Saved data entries
-- -- --

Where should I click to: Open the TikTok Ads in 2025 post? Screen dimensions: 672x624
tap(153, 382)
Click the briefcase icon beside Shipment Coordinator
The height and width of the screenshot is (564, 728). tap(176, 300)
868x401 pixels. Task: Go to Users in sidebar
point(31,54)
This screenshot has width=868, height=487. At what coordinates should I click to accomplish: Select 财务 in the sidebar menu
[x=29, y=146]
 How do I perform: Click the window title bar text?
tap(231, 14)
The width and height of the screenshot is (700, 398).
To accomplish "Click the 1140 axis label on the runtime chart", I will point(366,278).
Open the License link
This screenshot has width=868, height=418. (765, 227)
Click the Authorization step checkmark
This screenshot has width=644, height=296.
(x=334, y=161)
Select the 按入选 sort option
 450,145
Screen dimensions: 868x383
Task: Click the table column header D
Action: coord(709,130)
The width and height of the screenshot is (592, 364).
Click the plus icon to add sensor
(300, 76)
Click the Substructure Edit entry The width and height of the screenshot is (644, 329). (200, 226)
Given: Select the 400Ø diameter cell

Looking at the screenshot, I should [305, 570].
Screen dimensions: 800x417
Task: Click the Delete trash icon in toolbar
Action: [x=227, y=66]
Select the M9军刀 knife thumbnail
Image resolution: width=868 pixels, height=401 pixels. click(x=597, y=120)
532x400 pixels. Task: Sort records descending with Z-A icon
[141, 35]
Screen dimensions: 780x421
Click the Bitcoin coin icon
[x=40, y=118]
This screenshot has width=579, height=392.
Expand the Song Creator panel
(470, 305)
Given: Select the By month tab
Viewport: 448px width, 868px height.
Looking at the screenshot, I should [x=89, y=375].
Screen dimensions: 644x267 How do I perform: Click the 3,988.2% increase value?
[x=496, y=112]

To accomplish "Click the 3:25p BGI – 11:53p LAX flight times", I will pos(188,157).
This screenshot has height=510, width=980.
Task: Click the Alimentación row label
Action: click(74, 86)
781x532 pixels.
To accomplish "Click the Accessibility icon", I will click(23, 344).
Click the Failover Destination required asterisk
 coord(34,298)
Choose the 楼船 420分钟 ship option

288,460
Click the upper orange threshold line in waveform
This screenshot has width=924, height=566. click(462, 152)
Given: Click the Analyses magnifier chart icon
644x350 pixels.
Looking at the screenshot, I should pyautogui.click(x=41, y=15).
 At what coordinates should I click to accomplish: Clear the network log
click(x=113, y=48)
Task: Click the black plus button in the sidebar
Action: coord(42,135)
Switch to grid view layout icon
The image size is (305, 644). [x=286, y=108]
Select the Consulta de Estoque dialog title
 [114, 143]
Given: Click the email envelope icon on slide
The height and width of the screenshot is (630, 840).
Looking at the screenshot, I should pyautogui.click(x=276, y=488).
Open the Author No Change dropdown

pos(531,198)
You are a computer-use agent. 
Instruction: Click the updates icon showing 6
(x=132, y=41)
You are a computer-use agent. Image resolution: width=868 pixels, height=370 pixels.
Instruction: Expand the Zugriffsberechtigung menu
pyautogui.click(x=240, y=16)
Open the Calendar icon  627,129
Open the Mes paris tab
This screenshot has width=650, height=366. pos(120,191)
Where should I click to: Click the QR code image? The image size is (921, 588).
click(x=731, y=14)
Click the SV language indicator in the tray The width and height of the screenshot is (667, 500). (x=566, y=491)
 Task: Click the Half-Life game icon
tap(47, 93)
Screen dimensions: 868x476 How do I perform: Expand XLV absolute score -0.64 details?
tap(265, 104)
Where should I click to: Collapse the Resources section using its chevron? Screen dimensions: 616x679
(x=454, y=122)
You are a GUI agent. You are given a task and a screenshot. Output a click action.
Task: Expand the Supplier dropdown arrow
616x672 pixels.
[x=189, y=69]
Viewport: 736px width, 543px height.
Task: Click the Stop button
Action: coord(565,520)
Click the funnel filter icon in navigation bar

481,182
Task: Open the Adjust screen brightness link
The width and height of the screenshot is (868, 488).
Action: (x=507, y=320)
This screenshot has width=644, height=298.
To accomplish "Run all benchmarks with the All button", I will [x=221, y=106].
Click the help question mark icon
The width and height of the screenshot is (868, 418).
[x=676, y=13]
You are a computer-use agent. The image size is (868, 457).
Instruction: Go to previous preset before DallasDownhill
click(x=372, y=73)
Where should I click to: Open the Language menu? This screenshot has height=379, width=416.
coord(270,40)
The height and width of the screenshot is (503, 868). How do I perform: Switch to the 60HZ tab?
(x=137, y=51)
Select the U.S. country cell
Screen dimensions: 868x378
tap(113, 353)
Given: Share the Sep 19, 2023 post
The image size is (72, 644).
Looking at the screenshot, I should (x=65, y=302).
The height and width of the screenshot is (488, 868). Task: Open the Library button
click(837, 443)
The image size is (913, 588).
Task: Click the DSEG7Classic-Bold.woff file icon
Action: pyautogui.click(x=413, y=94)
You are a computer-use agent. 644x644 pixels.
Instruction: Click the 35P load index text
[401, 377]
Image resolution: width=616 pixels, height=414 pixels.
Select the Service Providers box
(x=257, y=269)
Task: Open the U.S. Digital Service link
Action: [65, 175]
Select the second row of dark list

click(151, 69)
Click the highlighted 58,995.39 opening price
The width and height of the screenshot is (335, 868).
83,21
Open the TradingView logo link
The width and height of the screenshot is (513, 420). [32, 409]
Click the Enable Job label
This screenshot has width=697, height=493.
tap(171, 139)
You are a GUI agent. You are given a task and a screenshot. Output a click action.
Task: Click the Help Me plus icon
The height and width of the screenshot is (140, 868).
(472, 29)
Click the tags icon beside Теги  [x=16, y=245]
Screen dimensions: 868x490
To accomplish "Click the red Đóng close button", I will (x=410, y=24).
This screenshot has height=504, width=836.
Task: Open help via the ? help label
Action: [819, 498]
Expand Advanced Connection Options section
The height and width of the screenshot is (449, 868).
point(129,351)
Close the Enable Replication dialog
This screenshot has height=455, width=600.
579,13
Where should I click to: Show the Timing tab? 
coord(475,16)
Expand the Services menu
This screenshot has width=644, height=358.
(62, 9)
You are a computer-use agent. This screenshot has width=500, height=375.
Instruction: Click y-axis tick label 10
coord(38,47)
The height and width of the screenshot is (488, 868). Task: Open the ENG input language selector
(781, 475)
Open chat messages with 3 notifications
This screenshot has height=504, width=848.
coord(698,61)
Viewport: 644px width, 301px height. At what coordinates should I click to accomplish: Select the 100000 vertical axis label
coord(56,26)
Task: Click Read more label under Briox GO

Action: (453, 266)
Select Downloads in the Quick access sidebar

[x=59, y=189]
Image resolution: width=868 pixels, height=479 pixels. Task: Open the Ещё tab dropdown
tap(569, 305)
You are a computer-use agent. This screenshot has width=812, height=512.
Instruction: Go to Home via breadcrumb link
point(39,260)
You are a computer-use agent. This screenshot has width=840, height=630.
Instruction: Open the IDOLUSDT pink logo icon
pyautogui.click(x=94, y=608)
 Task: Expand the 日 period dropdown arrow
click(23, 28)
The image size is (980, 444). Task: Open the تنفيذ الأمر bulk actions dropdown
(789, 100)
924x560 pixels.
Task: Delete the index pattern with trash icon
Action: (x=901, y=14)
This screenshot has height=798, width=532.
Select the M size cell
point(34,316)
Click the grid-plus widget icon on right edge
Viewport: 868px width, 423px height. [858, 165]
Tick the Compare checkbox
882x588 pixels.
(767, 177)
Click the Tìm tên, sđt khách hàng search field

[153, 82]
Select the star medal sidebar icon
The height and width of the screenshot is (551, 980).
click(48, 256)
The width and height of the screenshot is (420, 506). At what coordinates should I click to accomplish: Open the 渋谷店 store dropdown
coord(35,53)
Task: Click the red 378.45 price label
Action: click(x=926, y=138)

-- -- --

Retype only this portion of the data above: the line containing "Expand Advanced Connection Options section", the line containing "has width=840, height=630.", and all lines between them, exactly.

### YOUR RESPONSE
Expand Advanced Connection Options section
The height and width of the screenshot is (449, 868).
point(129,351)
Close the Enable Replication dialog
This screenshot has height=455, width=600.
579,13
Where should I click to: Show the Timing tab? 
coord(475,16)
Expand the Services menu
This screenshot has width=644, height=358.
(62, 9)
You are a computer-use agent. This screenshot has width=500, height=375.
Instruction: Click y-axis tick label 10
coord(38,47)
The height and width of the screenshot is (488, 868). Task: Open the ENG input language selector
(781, 475)
Open chat messages with 3 notifications
This screenshot has height=504, width=848.
coord(698,61)
Viewport: 644px width, 301px height. At what coordinates should I click to accomplish: Select the 100000 vertical axis label
coord(56,26)
Task: Click Read more label under Briox GO

Action: (453, 266)
Select Downloads in the Quick access sidebar

[x=59, y=189]
Image resolution: width=868 pixels, height=479 pixels. Task: Open the Ещё tab dropdown
tap(569, 305)
You are a computer-use agent. This screenshot has width=812, height=512.
Instruction: Go to Home via breadcrumb link
point(39,260)
You are a computer-use agent. This screenshot has width=840, height=630.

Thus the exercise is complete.